Raghu Chaitanya Munjulury, Ingo Staack, Adrián Sabaté López and Petter Krus
This paper aims to present a knowledge-based fuel system, implementation and application, oriented towards its use in aircraft conceptual design.
Abstract
Purpose
This paper aims to present a knowledge-based fuel system, implementation and application, oriented towards its use in aircraft conceptual design.
Design/methodology/approach
Methodology and software tools oriented to knowledge-based engineering applications (MOKA) is used as a foundation for the implementation and integration of fuel systems.
Findings
Including fuel systems earlier in the design process creates an opportunity to optimize it and obtain better solutions by allocating suitable locations in an aircraft, thereby reflecting on the centre of gravity of the aircraft.

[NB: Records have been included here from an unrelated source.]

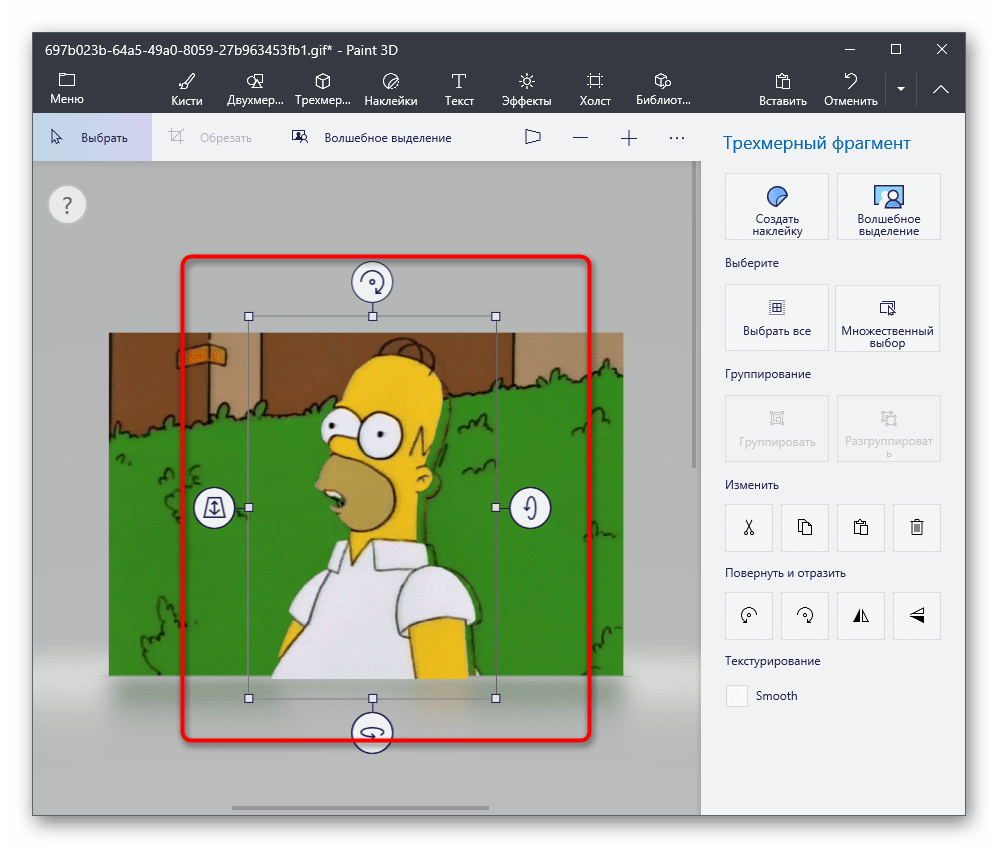Click the copy icon under Изменить
Screen dimensions: 998x848
[804, 528]
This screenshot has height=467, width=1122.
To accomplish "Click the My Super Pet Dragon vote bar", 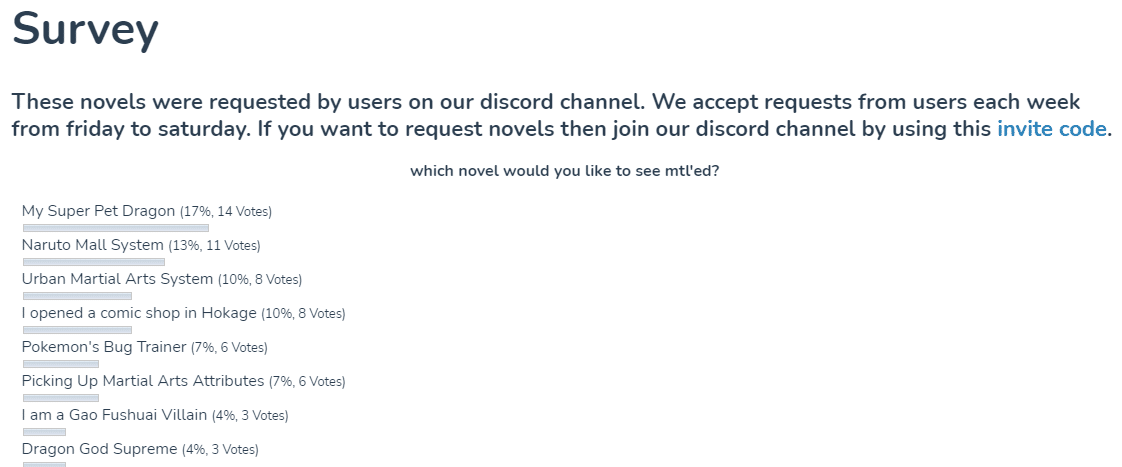I will (116, 228).
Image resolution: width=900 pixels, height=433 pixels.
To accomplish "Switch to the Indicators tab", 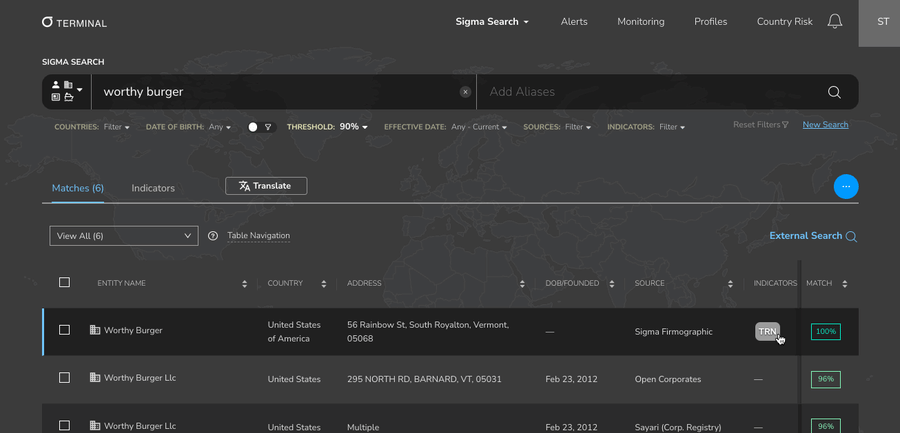I will tap(153, 188).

Research limitations/implications
All geometries are symbolic, representing a space allocation inside the aircraft for the fuel system. A realistic representation of the real components could be realized in detail design.
Practical implications
Fuel weight is a significant part of take-off weight and decisive in aircraft sizing and range estimations. The three-dimensional geometry provides a better estimation of the volume that is available to allocate the necessary entities. It also provides fast measures for weight and balance, fuel capacity, relative tank positions and a first estimation of piping length.
Originality/value
Fuel systems appear early in the design process, as they are involved in several first estimations. By using a knowledge-based engineering approach, several alternatives can be visualized and estimated in the conceptual design process. Furthermore, using the weights and centre of gravity at different angles of pitch and roll of each fuel tank, the aircraft could be optimized for handling qualities by using automatically generated system simulation models.